Dossier : IMM-5828-14

Référence : 2015 CF 948

[traduction française certifiée, non révisée]

Ottawa (Ontario), le 6 août 2015

En présence de monsieur le juge Fothergill

ENTRE :

MURAT KUSMEZ, CANAN KUSMEZ,
IPEK NIL KUSMEZ ET
INCI DENIZ KUSMEZ

demandeurs

et

LE MINISTRE DE LA CITOYENNETÉ

ET DE L’IMMIGRATION

défendeur

JUGEMENT ET MOTIFS

I.                   Introduction

[1]               M. Murat Kusmez, son épouse Canan Kusmez, et leurs deux enfants Ipek Nil Kusmez et Inci Deniz Kusmez (collectivement, les demandeurs) ont présenté une demande de contrôle judiciaire en vertu de l’article 72 de la Loi sur l’immigration et la protection des réfugiés, LC 2001, c 27 (la LIPR). Les demandeurs contestent une décision par laquelle la Section de la protection des réfugiés de la Commission de l’immigration et du statut de réfugié (la Commission) a conclu qu’il n’avait ni la qualité de réfugiés au sens de la Convention au titre de l’article 96, ni celle de personnes à protéger au titre du paragraphe 97(1).

[2]               La Commission a principalement rejeté les demandes d’asile des demandeurs parce qu’elle a estimé que M. Kusmez n’était pas un témoin digne de foi. Cette conclusion défavorable quant à la crédibilité a influencé tous les aspects des demandes d’asile des demandeurs. Pour les motifs qui suivent, j’ai conclu que la décision de la Commission était raisonnable, et par conséquent, la demande de contrôle judiciaire est rejetée.

II.                Le contexte

[3]               Les demandeurs sont des citoyens de la Turquie, d’origine ethnique kurde et de religion alévie.

[4]               L’exposé circonstancié du formulaire Fondement de la demande d’asile (formulaire FDA) de M. Kusmez renfermait les affirmations suivantes :

         En 2008, M. Kusmez a été détenu pour avoir assisté à des célébrations culturelles kurdes en compagnie d’amis qui étaient membres du Parti pour la paix et la démocratie (le PPD). Pendant qu’il retournait chez lui, il a été détenu pendant 24 heures et interrogé au sujet de ses liens avec d’autres membres du PPD.

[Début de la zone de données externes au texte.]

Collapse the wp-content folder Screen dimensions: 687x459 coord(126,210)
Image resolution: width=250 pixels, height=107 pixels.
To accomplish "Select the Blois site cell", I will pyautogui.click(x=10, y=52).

         En mai 2008, pendant qu’il protestait contre les violences policières avec des amis membres du Parti populaire républicain (le PPR), M. Kusmez a été détenu et blessé par la police.

         Le 2 juillet 2011, M. Kusmez a assisté à une cérémonie commémorative organisée par le PPR. En partant, il a été menacé par la police, puis détenu.

         En avril 2013, M. Kusmez a été détenu et torturé après avoir assisté à une célébration de la Newroz en compagnie d’amis membres du PPR. Il a été interrogé sur son lien avec le PPD et les policiers lui ont demandé de devenir informateur.

         Le 25 juin 2013, six policiers se sont rendus chez les parents de M. Kusmez. M. Kusmez ne s’y trouvait pas à ce moment-là, mais il a été détenu plus tard le même jour lorsqu’il a refusé de fournir des renseignements à la police au sujet du PPD. Pendant sa détention, M. Kusmez a été torturé et forcé d’aider la police.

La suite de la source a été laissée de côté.